Toutefois, trois conditions cumulatives doivent être respectées :
_> L’objet du protocole doit être licite ;
-> Les concessions doivent être réelles, réciproques et équilibrées ;
-> Le protocole ne doit pas porter atteinte à l’ordre public, ni à des principes fondamentaux du droit administratif.
Dans l’affaire jugée, une commune avait conclu un marché de restauration scolaire, pourtant annulé par le juge administratif car la compétence relevait d’un syndicat intercommunal. Malgré cette annulation, la commune a versé une indemnité forfaitaire quasi équivalente à la rémunération prévue par le marché à son cocontractant, par le biais d’un protocole transactionnel.
Cette initiative, bien que motivée par la volonté d’éviter un contentieux, n’a pas résisté à l’analyse juridique de la cour.
Pourquoi une telle transaction est-elle juridiquement illicite ?
Parce qu’elle vise à faire revivre un contrat juridiquement réputé inexistant.
Lorsque le juge annule un marché public, il est considéré comme n’ayant jamais produit d’effets juridiques. Il ne peut donc pas fonder une obligation de paiement.
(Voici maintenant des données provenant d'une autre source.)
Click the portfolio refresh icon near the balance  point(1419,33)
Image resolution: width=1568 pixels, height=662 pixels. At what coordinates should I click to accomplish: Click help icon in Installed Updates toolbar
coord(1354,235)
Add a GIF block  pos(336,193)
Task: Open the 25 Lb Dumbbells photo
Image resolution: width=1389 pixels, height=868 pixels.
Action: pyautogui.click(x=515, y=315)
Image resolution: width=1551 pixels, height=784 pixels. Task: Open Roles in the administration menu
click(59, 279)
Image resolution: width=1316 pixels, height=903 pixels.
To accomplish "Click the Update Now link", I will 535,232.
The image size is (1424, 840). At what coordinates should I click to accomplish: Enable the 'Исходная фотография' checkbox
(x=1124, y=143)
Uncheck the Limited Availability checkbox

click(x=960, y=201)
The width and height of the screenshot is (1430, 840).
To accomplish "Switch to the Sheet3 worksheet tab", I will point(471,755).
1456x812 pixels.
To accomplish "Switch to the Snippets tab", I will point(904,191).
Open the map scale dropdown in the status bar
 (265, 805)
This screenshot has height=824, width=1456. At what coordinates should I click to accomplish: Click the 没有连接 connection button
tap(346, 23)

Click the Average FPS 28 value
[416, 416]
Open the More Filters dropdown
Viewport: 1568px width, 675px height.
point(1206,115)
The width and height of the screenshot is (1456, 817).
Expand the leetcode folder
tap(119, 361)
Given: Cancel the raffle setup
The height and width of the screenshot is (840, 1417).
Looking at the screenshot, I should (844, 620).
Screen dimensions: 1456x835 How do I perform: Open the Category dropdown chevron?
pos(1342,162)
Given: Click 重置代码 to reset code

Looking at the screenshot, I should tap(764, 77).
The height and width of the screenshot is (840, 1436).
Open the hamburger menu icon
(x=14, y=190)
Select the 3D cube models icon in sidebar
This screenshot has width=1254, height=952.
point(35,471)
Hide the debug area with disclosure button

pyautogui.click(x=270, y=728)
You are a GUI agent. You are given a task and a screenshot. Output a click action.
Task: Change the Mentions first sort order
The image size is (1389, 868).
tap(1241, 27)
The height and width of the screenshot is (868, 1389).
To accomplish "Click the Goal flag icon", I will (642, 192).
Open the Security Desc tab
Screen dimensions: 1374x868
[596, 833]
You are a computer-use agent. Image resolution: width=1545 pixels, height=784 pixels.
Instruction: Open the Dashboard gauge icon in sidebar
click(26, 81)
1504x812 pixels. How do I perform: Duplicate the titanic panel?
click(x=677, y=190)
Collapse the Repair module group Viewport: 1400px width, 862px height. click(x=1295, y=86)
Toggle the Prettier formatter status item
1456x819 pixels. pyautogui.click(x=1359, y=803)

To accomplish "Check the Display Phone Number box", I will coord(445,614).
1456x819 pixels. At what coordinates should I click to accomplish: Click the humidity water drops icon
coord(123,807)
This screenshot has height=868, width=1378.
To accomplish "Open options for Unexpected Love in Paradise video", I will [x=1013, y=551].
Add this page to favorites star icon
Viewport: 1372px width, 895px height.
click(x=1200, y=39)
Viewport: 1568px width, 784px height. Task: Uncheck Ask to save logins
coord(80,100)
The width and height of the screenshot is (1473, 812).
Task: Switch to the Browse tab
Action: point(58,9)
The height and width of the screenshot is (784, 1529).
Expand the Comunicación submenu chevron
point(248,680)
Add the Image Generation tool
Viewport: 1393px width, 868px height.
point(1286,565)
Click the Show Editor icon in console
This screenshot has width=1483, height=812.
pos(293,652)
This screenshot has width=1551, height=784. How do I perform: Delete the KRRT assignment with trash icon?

Or, dans ce cas précis, le protocole signé par la commune accordait au cocontractant la quasi-totalité de la rémunération contractuelle, comme si le contrat n’avait pas été annulé.
La cour administrative d’appel de Versailles a estimé que cette transaction méconnaissait l’autorité de la chose jugée, car elle tentait de contourner l’annulation du marché. Elle a également relevé que la société n’avait pas justifié de dépenses réellement utiles à la collectivité, ni du préjudice subi en raison d’une éventuelle faute de la commune. Dès lors, la transaction ne reposait ni sur un fondement quasi-contractuel, ni sur une responsabilité pour faute, mais sur une volonté unilatérale de compenser l’annulation.
En conséquence, la cour a jugé que le protocole était illicite, car il contenait une libéralité déguisée. Il a donc été annulé, rappelant à toutes les personnes publiques l’importance de respecter strictement le cadre juridique applicable aux transactions.